Open questions / next experiments

  • End-to-end delta-rule training. Train W_K jointly under the delta-rule write rather than sum-rule; should widen the post-N=6 gap in the capacity curve and possibly close the small gap at high N.
  • Kernel feature map. Add phi(k) = elu(k) + 1 (Katharopoulos 2020) or DPFP (Schlag et al. 2021) and re-run the equivalence check. The identity becomes phi(K)^T (phi(K) q) == (phi(K)^T phi(K)) q; same algebra, different feature space.
  • Multi-step / autoregressive variant. The current stub writes all N pairs and then reads once.
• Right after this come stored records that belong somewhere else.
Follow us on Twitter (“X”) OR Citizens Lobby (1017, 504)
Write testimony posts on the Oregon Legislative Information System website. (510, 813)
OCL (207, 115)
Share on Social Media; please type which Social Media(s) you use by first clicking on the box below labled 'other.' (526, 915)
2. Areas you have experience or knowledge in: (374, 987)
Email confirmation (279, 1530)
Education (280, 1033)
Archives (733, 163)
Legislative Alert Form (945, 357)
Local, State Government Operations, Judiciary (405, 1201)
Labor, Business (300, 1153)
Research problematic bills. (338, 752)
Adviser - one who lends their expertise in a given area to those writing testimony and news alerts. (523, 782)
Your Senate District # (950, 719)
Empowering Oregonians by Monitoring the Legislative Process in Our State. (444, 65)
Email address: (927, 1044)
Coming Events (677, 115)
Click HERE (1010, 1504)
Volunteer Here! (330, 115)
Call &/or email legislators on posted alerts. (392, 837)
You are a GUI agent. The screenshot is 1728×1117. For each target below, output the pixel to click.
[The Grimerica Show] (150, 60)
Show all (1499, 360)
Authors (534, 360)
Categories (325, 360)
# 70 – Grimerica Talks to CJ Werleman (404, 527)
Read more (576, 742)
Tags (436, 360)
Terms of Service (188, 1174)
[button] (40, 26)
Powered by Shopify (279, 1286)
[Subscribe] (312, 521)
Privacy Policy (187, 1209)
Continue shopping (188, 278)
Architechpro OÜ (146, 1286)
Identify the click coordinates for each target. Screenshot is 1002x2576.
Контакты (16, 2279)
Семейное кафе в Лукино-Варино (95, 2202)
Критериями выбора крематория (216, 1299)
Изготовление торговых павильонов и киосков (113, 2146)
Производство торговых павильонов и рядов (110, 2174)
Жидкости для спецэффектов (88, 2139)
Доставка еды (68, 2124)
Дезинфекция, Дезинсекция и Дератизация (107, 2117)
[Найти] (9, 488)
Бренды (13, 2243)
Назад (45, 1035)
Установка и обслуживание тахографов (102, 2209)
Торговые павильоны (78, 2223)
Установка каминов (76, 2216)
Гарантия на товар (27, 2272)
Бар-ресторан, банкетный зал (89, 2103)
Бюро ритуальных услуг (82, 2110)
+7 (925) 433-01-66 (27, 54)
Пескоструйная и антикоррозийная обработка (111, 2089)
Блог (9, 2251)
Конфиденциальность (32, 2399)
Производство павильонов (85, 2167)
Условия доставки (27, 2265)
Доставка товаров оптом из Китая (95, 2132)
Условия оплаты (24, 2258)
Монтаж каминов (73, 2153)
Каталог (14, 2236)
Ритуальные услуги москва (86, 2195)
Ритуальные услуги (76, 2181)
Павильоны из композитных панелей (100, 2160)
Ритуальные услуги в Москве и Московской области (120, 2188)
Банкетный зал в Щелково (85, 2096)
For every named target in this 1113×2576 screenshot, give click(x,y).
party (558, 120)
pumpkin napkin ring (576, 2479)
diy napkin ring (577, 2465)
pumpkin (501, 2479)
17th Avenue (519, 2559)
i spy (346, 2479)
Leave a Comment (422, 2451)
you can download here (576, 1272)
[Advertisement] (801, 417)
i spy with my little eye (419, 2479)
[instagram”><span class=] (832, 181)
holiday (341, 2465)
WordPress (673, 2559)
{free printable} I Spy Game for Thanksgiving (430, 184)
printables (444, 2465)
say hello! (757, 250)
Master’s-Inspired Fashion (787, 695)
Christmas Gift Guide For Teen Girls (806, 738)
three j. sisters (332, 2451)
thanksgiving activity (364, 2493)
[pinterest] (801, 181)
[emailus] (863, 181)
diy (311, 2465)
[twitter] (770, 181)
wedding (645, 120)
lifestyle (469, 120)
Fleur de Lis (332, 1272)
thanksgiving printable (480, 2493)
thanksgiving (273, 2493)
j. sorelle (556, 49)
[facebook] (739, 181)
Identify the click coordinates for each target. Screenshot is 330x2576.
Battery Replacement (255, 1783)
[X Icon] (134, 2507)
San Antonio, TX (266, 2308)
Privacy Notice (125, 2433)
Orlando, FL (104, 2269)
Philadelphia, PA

The 2021 paper’s recurrence is W_t updated per token in a left-to-right scan – equivalent under causal masking to W_fast accumulated up to step t and read with q_t. A small causal-recurrence experiment would close the loop with the Transformer-trained version.
  • Comparison to Hopfield-style softmax attention. Modern Hopfield networks (Ramsauer et al. 2020) reach exponential capacity with a softmax kernel. A direct cosine-vs-N curve at fixed d_key for {linear, softmax, kernel-linear} kernels would pin down the capacity trade-off cleanly.
  • ByteDMD instrumentation (v2). Linear-attention’s appeal is data- movement: O(N · d) for the full sequence vs O(N^2) for softmax attention. Schedule A (linear-attention) re-fetches every key on every read; Schedule B (FWP) reads once. ByteDMD measures byte-granularity data movement – the schedule difference should show up directly as a smaller DMC for schedule B at long N. Worth quantifying in a v2 run.
  • Connection to the wave-4 sibling. fast-weights-key-value (1992 origin, biased keys, W_K-only training) shares this stub’s core code pattern – the only delta is that this wave-10 stub adds the linear_attention schedule and the delta-rule write. Verifying that the two stubs produce bit-identical post-training cosine on identical seeds would close a useful invariant.